Filtering for Truth

“…grace and truth came through Jesus Christ.”    John 1:17

I had more to say yesterday, but I didn’t want to lose focus on my original theme. The other things I learned while writing yesterday’s “The Problem With Pain,” are a tangent that was touched on toward the end; wonderful truths supporting terrible lies.

Star Trek, of course, is where I’ll start. I grew up on the voyages of the starship Enterprise and the exploits of Kirk and his crew.  They always defeated the enemy, except when the enemy was staring back at them from their com consoles, when they were their own enemy.

Let’s first consider “This Side of Paradise,” first aired on March 2, 1967. Here is the synopsis from Wikipedia:

“Despite exposure to fatal radiation, the Federation colony on Omicron Ceti III appears to be thriving. A landing party from the Enterprise investigates, finding the colony’s population to be healthy beyond explanation. Leila Kalomi, an old friend of Mr. Spock, shows the landing party strange flowers that seem to impose a state of pure bliss on all exposed to its spores (even Spock), but at the cost of ambition and self-discipline. Will the Enterprise crew succumb to the effects?”

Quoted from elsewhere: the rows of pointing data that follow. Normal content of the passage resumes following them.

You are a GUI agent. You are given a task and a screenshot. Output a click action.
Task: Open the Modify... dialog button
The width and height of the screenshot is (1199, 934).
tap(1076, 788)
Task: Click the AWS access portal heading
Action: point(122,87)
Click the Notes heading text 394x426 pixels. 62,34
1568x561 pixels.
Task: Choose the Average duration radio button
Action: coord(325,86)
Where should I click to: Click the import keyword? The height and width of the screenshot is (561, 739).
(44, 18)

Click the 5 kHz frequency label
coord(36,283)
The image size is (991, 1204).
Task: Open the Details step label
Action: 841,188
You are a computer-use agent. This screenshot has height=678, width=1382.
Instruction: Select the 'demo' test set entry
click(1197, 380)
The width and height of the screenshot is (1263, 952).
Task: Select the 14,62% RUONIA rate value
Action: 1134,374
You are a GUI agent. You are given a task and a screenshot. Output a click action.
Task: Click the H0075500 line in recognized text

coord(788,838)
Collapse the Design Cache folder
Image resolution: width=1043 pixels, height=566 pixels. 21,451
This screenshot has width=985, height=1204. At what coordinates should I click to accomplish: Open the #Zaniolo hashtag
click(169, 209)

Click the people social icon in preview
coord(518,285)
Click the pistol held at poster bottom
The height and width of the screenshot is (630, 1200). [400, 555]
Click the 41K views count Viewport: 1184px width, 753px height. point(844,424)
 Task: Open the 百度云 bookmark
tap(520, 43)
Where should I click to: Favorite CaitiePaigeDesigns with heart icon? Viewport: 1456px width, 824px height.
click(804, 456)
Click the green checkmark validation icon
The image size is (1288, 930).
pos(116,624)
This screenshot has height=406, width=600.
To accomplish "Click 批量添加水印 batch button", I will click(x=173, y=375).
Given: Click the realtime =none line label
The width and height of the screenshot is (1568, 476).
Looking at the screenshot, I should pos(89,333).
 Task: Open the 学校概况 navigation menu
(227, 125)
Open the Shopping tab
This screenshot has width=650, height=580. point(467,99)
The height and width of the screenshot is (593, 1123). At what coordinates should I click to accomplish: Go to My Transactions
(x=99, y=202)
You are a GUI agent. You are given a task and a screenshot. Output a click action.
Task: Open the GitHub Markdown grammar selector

Everyone is happy, everyone is in better health than when they first arrived, and no one wants to leave. Except Captain Kirk.  He eventually saves the day by discovering how to neutralize the spores.  He brings everyone back to their “right minds,” including the colonists who were also purged of their spore “infection.”

In a supremely ironic moment, the leader of the colony laments their wasted time living in contentment for all of those years: “What were we doing here? We’ve made no progress at all.”

No progress? After a history of constant warfare on earth and now conflicts with Klingons and Romulans in the galaxy, peace on Omicron Ceti III and good will toward men isn’t progress?

Only the final scene on the bridge before warping off to next week gives a nod to the irony. Kirk explains why it was necessary to get rid of the spores and get on with their lives.

“Maybe we weren’t meant for paradise. Maybe we were meant to fight our way through, struggle, claw our way up, scratch for every inch of the way.  Maybe we can’t stroll to the music of the lute.  We must march to the sound of drums!”

McCoy asks an unusually quiet Spock for his thoughts.

“All I know, doctor, is that for the first time in my life…I was happy.”

I remember thinking that Kirk and crew triumphed again preserving human life in the galaxy. Should we surrender our own agendas in favor of peace and harmony?  Isn’t that what God asks of us, offering paradise in return?

In the Sci-Fi Channel Special Edition look at This Side of Paradise, Shatner sets the record straight, and points out the mistake of always assuming aliens are the enemy.

Going back to yesterday’s look at Star Trek V: The Final Frontier, there is a scene where Sybok “treats” Bones and Spock for their inner pain. When Kirk is invited to be healed, he growls back –

“Dammit, Bones! You’re a doctor.  You know that pain and guilt can’t be taken away with a wave of a magic wand.  Those are things that we carry with us.  They’re what make us who we are.  If we lose them, we lose ourselves!  I don’t want my pain taken away!  I need my pain!”

This is an echo of a first season episode, “The Enemy Within.” A transporter accident splits Kirk into two separate selves, a good Kirk and an evil Kirk.  Spock and McCoy must find a way to reunite the two parts of their captain before the both die.  The good Kirk also discovers that he is rapidly losing his ability to command, because he needs the harder, evil side of himself to be a balanced person.

The argument is very convincing in the drama. We are invited to see evil and sin as good and necessary.  Without a counter argument, people can be led astray to believe this sort of pop culture psychology.  Remember that Star Trek was exceptionally influential in its original run.  Even today newcomers to the world of Star Trek become avid Trekkies.

Do I believe that the writers had evil intentions? I would doubt that they acted maliciously.  But this is a world where prayer is banned in schools, Christianity is smothered wherever possible, and people just…don’t…learn the truth of God’s Word and how we were made to be good and perfect.

Many faulty perspectives are propagated in our culture, and not just through Star Trek. What movies, TV shows, and books do you consume that are delivering anti-Christian messages?  Have you studied God’s Word enough to filter your entertainment for the truth?